Task set =>
A. From the passage on press transfer systems, list every patent document it cites by number.
B. According to the passage on press transfer systems, why is the output of a driving device in the two-axis transfer fully loaded? Answer in one to three sentences.

Extract provided =>
____________________
In the case of multistation presses or other systems having several successive working stations, a transfer system is required for transporting the workpieces. For this purpose, the transfer system must, as a rule, grip the workpiece, guide it out of the respective working station, transport it to the next working station and deposit it there. Then corresponding gripping and holding devices of the transfer system must be guided so far out of the working station that they will not collide with the tool acting upon the workpiece.
From U.S. Pat. No. 4,887,446, a three-axle transfer system for transfer presses has become known. The transfer system includes two transfer rails which extend in the workpiece passage direction along several press stations. The transfer rails carry holding devices for the workpieces. The holding devices are held on a longitudinal member which is longitudinally displaceably disposed on the transfer rail and can be driven in the longitudinal direction by way of an electric linear drive. Additional linear units have the purpose of moving the transfer rails toward one another and away from one another and of synchronously lifting and lowering them.
In this case, the longitudinal drive is supported on an intermediate member which, in turn, can be moved in the transverse direction (opening, closing) as well as in the vertical direction (lifting, lowering). The driving forces of each axle must be applied only by the drives assigned to the corresponding axle while the other drives or guides are loaded by means of these forces in the lateral direction. In addition, in the case of this transfer device, all holding devices necessarily operate synchronously.
From German Patent Document DE 42 37 312 A1, a transfer press having a two-axis transfer is known. Grippers held on cross traverses are used for transporting workpieces. On their ends, the cross traverses are held on transfer rails which form carrier devices for them. The transfer rails are to be moved by corresponding driving units only in the longitudinal and in the vertical direction. As required, intermediate depositing devices may be provided between the press stations and temporarily receive the workpieces, optionally newly align them; for example, rotate them about their transverse axis, as required when the workpieces are to be machined in successive press stations at a different angle.
In the case of this two-axis transfer, the driving devices are operationally arranged behind one another; that is, the output of a driving device is fully loaded with the mass of the driving devices connected behind it.
WO93/00185 discloses a transfer system having suction bridges which are held on the end side in each case on an electric driving unit and whose characteristics form the preamble of claim 1. Each driving unit is constructed as a lifting and transfer unit and has a telescopable arm which extends downward in the vertical direction. On its lower end, a lever is arranged which can be rotated by means of a servo motor about a vertical axis. This lever is connected by way of a connecting rod with one end of a cross traverse carrying suction devices. The lever and the connecting rod carry the cross traverse and thus form a carrying device for it.
____________________
Dataset extract =>
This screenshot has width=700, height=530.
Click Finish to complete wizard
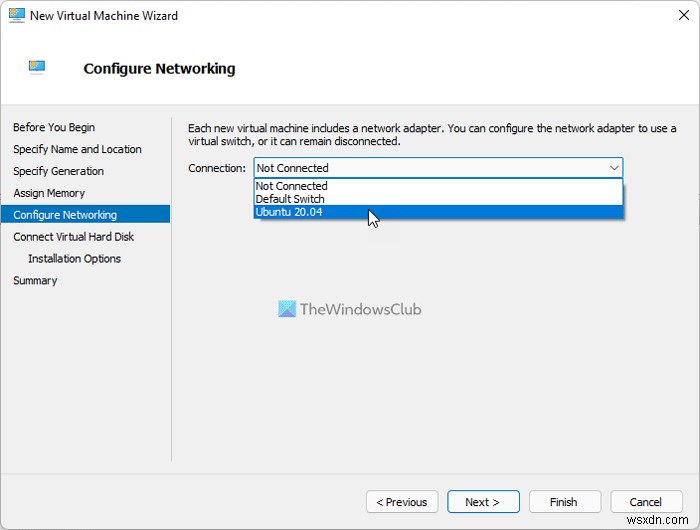(x=563, y=502)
____________________
Responses to the tasks =>
A.
- U.S. Pat. No. 4,887,446
- German Patent Document DE 42 37 312 A1
- WO93/00185

B. In that two-axis transfer, the driving devices are arranged operationally behind one another. Each driving device's output therefore carries the full mass of the driving devices connected behind it.